#### Available data:
BEGIN

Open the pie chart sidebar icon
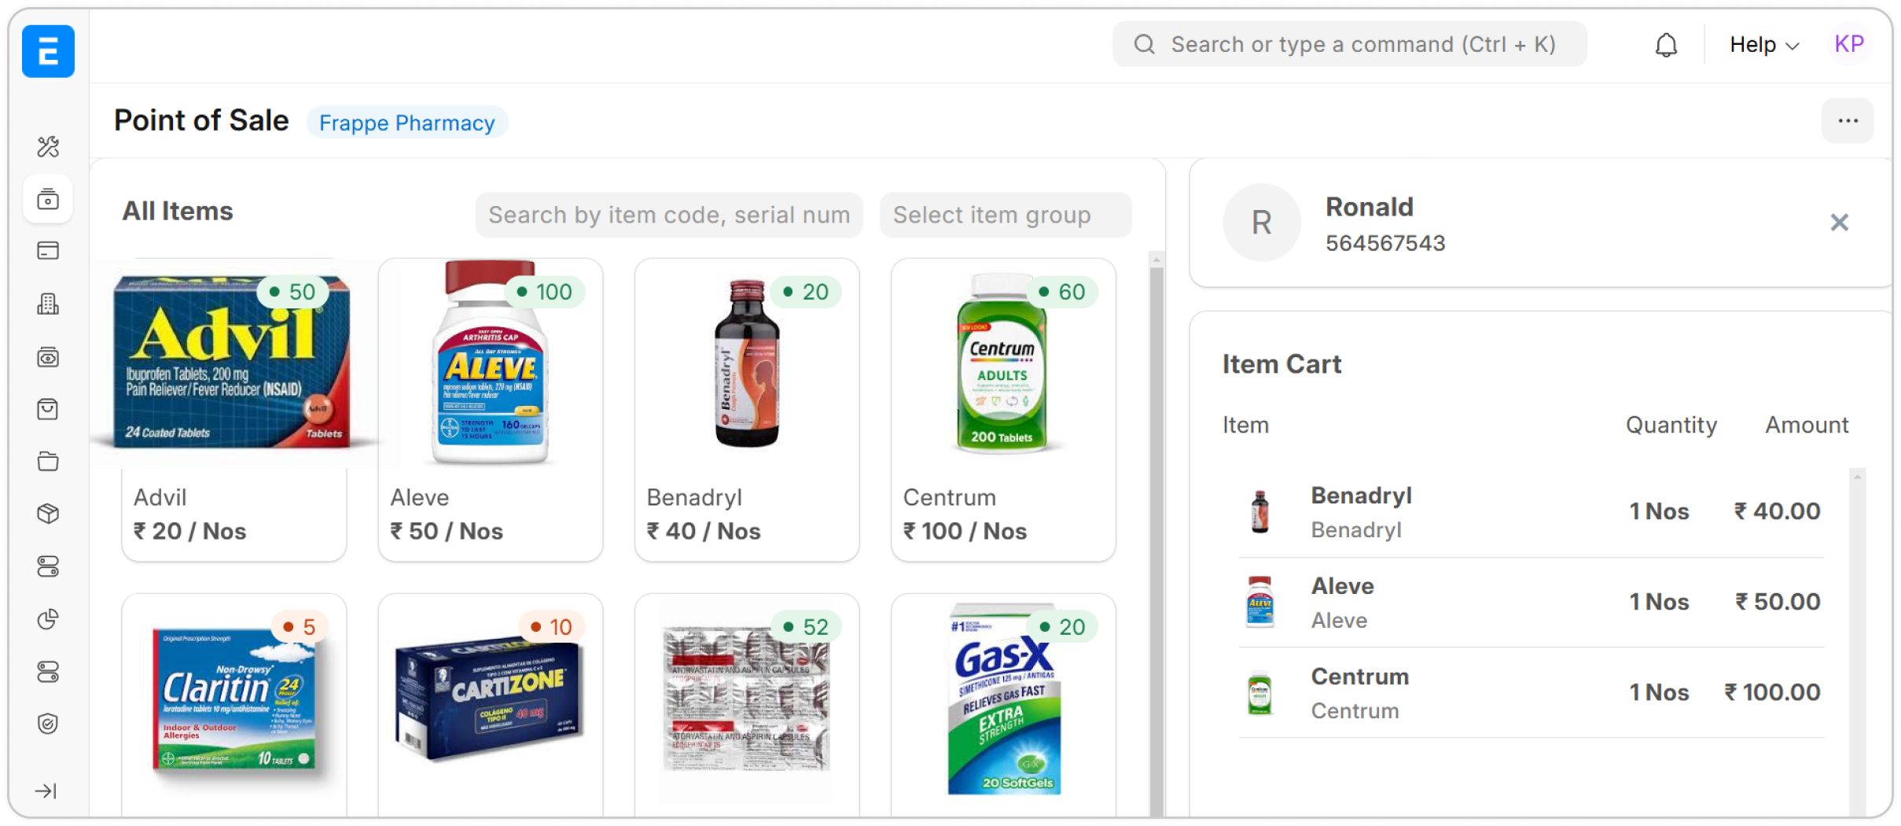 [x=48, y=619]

END
BEGIN

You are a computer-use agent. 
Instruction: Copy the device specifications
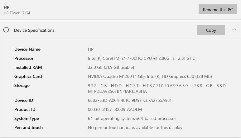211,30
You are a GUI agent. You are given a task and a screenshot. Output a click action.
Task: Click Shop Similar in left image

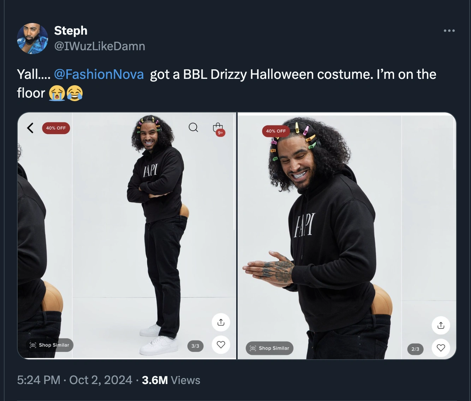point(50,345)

END

#### Task details:
Search the entries above for the string "agent". Copy each line in which it appears.

#### Exercise response:
You are a computer-use agent. 
You are a GUI agent. You are given a task and a screenshot. Output a click action.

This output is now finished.